Territoires

Lot-et-Garonne Sogec veut sortir de la crise par l’innovation

Mots clés : Innovations

Placée depuis le début du mois d’avril en plan de sauvegarde, l’entreprise de gros œuvre Sogec, à Sainte-Livrade-sur-Lot (Lot-et-Garonne), compte sur son coffrage innovant pour rebondir. Développé par le président de la société Michel Dumonte et breveté en 2015, Isogec permet de construire des façades de grande hauteur en béton banché avec l’isolation thermique extérieure et/ou intérieure dans la même opération de coffrage. Assemblé en pied d’immeuble, ce procédé constructif permet d’incorporer une ou deux peaux coffrantes (extérieure et/ou intérieure) de polystyrène expansé. Adhérentes au béton lorsqu’il a fait sa prise, elles sont ensuite maintenues écartées par des entretoises filetées qui supportent les efforts du coffrage en phase de coulage. Michel Dumonte propose de réutiliser ces entretoises « perdues », restées dans la masse du béton, pour porter la structure d’un bardage de façade massif comme de la pierre agrafée, accrocher un bardage de façade léger ou bien encore des panneaux solaires.

Plus sûr et moins cher.

« La principale innovation réside dans la conception de l’élément extérieur du coffrage. Car, c’est de l’étage supérieur, et en toute sécurité, que l’on procède à son décrochage. Les passerelles en porte à faux extérieur sont ainsi inutiles », précise Michel Dumonte. L’élément extérieur intègre, de plus, un garde-corps de la protection périphérique de l’étage supérieur à déployer. Autre avantage du procédé, son poids : 400 kg/m2.

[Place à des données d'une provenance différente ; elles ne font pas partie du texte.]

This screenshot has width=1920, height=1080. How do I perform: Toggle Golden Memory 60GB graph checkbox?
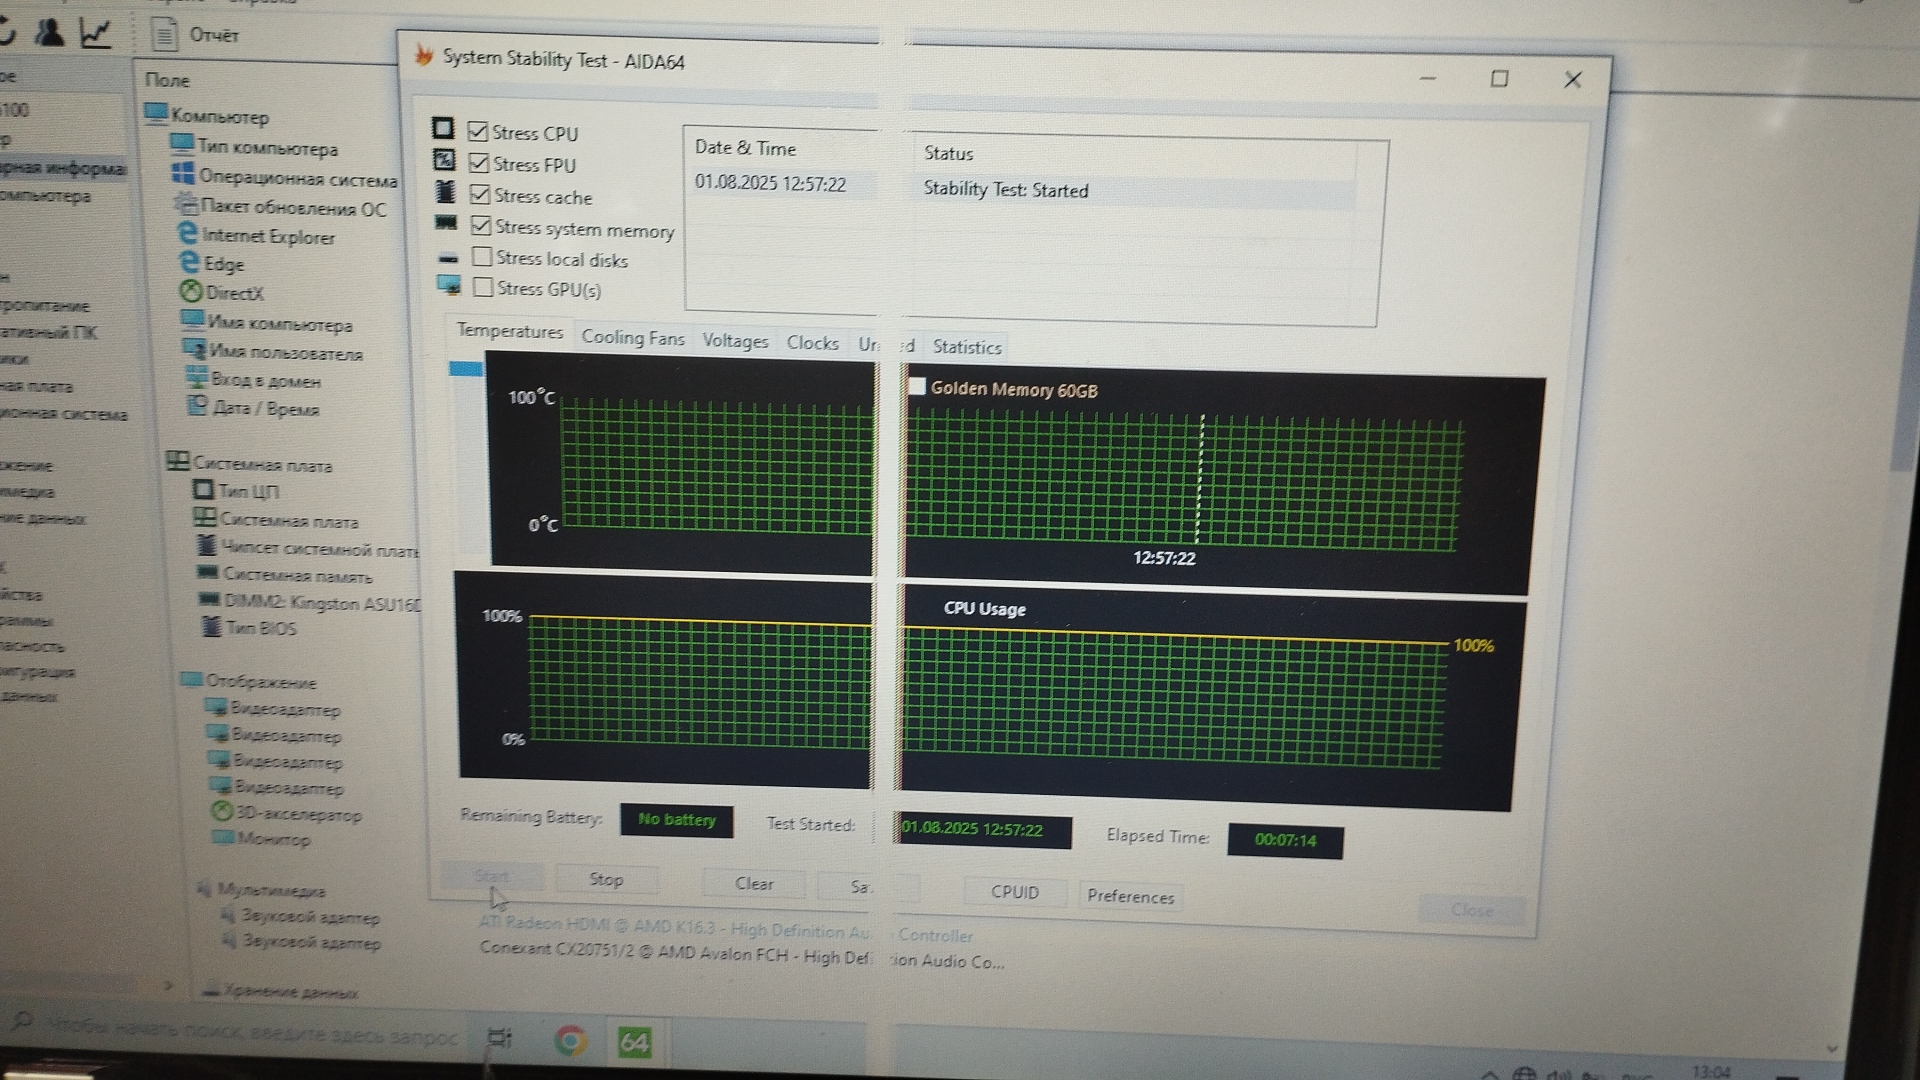pyautogui.click(x=916, y=386)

Outre la sécurité, Michel Dumonte promet des économies substantielles dans le coût de construction, de l’ordre de 10 % pour une façade béton. Pour l’heure, Lafarge-Holcim met à disposition son centre de recherche à L’Isle-d’Abeau (Isère) pour tester le procédé. Pour cela, Sateco, fabricant de coffrage métallique, va fabriquer cet été entre six et huit prototypes de façon à pouvoir les agencer sur un banc d’essai au centre de recherche.
Isogec est le fruit de deux ans de R & D et d’un investissement de 200 000 euros. Sogec, qui détient une licence territoriale exclusive, a bénéficié d’une subvention du conseil régional d’Aquitaine et d’un prêt de la BPI, ainsi que de l’appui technique du pôle Construction Ressources Environnement Aménagement et Habitat durables (CREAHd) à Bordeaux.